How innovation tokens can change your life
Change is never easy. Some changes can be valuable and costly, whilst others are only costly. There is only so much a human can tolerate, so choose the most valuable improvement first and let the dust settle before you change something else. Too many changes and all your hard work may become undone. Too few changes and you may miss out on new opportunities. Innovation tokens are there to help you decide.
Resistance to change
Back in 2015, I came across an inspiring blog post by Dan McKinley about choosing boring technologies. It initially resonated with me because the company I worked for, was recovering from a major layoff and had a fairly overcomplicated technology stack. In his blogpost Dan wrote:
Let’s say every company gets about three innovation tokens. You can spend these however you want, but the supply is fixed for a long while. You might get a few more after you achieve a certain level of stability and maturity, but the general tendency is to overestimate the contents of your wallet. Clearly this model is approximate, but I think it helps.
The concept of innovation tokens sounded useful, and I added it to my mental toolbox, ready to be forgotten until such a time where I needed it. And indeed I mostly forgot about the boring technology (only to remember innovation tokens; Sorry Dan..).
So what are innovation tokens?
The concept of innovation tokens started to slowly change in my mind: it became less of an argument to constrain “new technology” and more of an argument to be very conscious about what “new” technology to introduce.
As a consultant I noticed that even the introduction of “boring” technology is sometimes perceived as too big a change. In essence innovation tokens simply model an organization’s willingness to change, where every token represents, or pays for, one major change. Run out of tokens, and you will pay for the next major change with a negative currency like anger, frustration, or even sabotage. On the other hand, if you wait for enough time to pass, a token regenerates: you’ll find more willingness to accept change. Testing this hypothesis on different teams, projects, and even friends, family, I noticed that 3 tokens are an accurate maximum for each and everyone.
Personal innovation tokens
Each of the following changes, or events, may cost a token in your personal life:
- Marriage or breakup
- Buy a house
- Become a parent
- Change of job or function
- Learn a new skill or language
Now imagine 2 of those in a short time. How about 3 or 4? You’ll probably want a bit of stability before you can take on something new (and disruptive). A cooldown period of 1 year per major event sounds reasonable. I still consider initial negative changes as innovations, because they disrupt and eventually will make you stronger/better/wiser. I reason it’s the same for any entity, whether it’s an individual, or a team, company, department, project (or any other social construct): in essence they are all just human constructs, and therefore experience a similar resistance to change.
Innovation tokens in consulting
Hardly any company contracts a consultant because “everything is fine”. In other words: (almost) every assignment is about bringing major change to the client.

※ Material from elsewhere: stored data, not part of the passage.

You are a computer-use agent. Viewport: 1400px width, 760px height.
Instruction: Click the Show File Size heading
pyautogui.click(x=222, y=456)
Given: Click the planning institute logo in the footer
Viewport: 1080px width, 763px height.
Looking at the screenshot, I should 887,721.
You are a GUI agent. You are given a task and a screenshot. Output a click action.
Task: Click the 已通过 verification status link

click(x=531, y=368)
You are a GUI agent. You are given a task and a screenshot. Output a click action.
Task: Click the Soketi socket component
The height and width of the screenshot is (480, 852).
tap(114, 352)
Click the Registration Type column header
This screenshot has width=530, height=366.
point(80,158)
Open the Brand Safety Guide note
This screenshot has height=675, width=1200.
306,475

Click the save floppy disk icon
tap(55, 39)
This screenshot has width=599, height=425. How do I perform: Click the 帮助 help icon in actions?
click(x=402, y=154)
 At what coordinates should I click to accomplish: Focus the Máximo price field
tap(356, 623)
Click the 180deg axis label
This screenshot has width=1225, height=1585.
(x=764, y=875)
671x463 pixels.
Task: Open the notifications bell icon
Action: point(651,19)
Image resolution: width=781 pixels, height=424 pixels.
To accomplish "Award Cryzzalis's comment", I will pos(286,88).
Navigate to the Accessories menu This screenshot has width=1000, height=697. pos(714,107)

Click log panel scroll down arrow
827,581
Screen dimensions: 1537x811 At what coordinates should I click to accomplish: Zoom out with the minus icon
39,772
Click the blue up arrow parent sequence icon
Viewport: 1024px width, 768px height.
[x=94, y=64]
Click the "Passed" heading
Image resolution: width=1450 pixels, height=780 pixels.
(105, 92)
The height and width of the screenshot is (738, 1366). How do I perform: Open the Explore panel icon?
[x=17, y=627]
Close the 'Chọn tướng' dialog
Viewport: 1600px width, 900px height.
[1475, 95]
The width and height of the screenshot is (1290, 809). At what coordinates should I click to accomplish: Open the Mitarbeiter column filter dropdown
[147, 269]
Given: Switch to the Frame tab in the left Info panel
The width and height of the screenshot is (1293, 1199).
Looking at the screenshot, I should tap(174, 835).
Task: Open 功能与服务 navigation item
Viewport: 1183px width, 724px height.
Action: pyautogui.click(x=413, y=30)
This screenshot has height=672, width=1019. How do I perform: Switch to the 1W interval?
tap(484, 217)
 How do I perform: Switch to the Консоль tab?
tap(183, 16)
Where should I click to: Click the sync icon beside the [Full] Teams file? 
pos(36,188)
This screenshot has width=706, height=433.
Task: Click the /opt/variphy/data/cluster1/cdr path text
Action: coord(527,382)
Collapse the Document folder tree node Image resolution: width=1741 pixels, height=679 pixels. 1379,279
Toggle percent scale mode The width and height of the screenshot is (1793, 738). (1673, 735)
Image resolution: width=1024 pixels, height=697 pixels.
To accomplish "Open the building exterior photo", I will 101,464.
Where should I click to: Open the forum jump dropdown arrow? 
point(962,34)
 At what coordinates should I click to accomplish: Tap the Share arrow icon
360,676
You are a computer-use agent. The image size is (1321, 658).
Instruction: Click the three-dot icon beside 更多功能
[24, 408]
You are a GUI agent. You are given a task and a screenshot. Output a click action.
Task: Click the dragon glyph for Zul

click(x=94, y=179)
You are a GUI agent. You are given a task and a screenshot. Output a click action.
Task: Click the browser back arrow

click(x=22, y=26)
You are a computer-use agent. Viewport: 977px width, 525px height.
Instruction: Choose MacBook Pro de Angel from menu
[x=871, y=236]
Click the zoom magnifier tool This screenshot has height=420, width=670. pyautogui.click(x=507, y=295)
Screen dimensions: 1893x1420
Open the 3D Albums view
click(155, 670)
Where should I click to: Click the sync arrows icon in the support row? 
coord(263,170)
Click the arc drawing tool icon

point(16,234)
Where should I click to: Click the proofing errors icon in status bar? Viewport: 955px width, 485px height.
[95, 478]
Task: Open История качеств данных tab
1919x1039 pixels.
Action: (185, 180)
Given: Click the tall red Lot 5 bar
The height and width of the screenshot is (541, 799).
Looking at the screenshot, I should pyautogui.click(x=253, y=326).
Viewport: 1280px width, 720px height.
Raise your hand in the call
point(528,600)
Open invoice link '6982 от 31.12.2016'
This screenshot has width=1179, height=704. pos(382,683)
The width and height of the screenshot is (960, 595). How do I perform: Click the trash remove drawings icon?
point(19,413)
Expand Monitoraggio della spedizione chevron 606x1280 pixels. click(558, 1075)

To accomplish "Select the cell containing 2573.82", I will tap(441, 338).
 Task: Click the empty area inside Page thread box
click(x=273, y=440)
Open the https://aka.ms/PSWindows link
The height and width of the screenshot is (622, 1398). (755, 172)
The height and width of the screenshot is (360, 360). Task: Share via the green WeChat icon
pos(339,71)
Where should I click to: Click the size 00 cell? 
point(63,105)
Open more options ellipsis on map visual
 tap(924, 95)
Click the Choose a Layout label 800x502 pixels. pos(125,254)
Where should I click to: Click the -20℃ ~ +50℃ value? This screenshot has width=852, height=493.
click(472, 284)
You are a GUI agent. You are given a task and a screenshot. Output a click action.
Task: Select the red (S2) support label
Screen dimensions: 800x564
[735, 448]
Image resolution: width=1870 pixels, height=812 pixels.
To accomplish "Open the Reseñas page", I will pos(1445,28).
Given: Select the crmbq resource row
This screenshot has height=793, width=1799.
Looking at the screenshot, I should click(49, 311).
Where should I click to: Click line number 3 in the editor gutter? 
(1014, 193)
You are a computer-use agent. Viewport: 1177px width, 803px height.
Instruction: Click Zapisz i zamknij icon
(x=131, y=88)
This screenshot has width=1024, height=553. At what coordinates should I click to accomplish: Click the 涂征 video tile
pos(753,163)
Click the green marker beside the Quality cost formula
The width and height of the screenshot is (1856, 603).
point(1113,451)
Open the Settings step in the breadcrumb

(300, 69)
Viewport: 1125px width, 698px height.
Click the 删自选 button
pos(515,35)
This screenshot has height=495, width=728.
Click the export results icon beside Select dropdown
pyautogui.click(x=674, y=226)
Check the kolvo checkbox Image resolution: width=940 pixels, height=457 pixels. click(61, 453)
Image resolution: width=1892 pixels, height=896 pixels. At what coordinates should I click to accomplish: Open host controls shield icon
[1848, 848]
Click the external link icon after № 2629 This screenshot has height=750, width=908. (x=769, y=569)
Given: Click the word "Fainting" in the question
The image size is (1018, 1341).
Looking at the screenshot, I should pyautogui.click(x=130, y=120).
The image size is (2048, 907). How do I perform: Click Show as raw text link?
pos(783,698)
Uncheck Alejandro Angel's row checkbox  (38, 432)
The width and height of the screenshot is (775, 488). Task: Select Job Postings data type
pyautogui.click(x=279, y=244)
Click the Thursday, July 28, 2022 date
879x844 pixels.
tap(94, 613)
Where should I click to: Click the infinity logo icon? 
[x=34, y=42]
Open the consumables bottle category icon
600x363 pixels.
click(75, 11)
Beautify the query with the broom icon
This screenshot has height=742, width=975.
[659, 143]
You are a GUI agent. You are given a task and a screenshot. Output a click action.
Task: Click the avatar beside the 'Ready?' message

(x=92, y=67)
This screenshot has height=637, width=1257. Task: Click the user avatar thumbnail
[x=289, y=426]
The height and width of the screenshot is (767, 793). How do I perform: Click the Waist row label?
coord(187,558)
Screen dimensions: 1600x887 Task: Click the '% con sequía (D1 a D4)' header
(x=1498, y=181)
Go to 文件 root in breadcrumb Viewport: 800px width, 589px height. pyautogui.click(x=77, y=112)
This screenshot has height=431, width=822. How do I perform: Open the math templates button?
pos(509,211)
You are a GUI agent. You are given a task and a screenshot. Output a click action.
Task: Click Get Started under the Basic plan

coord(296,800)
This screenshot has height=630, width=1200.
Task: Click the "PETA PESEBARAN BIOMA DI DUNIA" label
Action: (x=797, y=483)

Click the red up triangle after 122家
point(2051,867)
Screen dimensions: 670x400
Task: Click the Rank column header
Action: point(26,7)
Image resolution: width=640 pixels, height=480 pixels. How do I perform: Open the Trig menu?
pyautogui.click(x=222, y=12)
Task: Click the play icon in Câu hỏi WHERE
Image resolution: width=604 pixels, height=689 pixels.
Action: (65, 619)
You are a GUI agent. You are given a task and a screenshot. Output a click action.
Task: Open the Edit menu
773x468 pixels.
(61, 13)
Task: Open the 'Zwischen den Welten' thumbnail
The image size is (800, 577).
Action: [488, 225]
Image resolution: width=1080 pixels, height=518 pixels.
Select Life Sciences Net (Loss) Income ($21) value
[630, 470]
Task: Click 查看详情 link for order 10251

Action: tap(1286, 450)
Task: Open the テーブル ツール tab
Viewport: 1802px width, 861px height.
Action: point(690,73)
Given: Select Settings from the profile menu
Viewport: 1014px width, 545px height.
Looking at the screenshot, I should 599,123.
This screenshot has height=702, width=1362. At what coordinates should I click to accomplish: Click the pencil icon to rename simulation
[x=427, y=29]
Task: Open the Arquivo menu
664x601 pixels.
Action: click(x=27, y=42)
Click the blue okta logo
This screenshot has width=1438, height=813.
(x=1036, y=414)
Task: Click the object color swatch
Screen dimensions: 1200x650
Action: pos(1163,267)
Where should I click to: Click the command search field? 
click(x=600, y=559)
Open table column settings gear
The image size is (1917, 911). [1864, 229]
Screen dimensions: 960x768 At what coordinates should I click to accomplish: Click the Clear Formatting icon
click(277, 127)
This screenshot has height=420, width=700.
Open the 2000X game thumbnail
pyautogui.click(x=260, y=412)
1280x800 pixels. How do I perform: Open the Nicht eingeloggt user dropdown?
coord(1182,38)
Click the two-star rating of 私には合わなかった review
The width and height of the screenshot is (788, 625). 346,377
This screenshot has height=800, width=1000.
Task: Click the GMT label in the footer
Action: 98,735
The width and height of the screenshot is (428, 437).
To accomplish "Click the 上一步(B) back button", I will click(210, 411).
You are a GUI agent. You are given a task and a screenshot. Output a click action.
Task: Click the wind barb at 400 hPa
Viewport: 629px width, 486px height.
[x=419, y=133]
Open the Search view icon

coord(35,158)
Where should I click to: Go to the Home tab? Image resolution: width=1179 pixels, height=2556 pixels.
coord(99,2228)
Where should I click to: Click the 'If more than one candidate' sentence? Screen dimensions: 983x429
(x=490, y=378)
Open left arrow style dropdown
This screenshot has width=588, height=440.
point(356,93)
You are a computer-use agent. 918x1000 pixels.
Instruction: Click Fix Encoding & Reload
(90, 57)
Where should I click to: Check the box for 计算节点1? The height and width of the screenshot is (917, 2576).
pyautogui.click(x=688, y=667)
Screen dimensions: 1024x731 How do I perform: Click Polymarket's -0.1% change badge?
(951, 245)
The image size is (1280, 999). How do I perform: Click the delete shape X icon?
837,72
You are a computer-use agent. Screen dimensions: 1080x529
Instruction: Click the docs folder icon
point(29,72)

Effectively, as a consultant, entering a new assignment is already spending 1 token on fixing the “thing that needs to be changed”. This leaves a maximum of 2 tokens for you to address “other issues”. This is important because a consultant should bring about change. If change resistance prevents you from performing your assignment, you should fire your client.
Consulting example
Consider the following example:
Company X wants me to implement their new data platform on a public cloud. Their reasoning is sound and the responsible team welcomes the change (1 token: no matter if the team welcomes it or not).
You also notice the following innovation opportunities to spend a token:
- The team has experience with other public clouds (just not this one), but no experience on Infrastructure as Configuration. You deploy their infrastructure using Terraform.
- The team has automated everything via manually executing scripts. You implement full CI/CD using Git.
- They are also not using separate environments (accounts/organizations) to test their infrastructure changes.
- All their scripts are written in .NET, and you are not proficient in it. You write your code in your favourite (scripting) language.
Without the concept of innovation tokens, performing all the major changes from the example will almost certainly fail the entire assignment, possibly even resulting in the company to abandon their data platform migration. Being conscious of the tokens, you can make a better informed decision on which “battle to fight”. Maybe some of them are “simply not worth” spending your (and the client’s!) energy on.
Conclusion
A human can only tolerate so much change:
- You pay 1 innovation token for each big change.
- Once you run out, you have to delay your next major change, or risk failure.
- Innovation tokens slowly regenerate over time.
- Although it differs per person, a good rule of thumb is a maximum of 3 innovation tokens, with a regeneration rate of 1 per year.
- Organizations are a group of humans, therefore they will collectively behave in a similar way when it comes to change.
I’m not saying innovation tokens are the solution to all your change problems, but they certainly help me to deal with mine.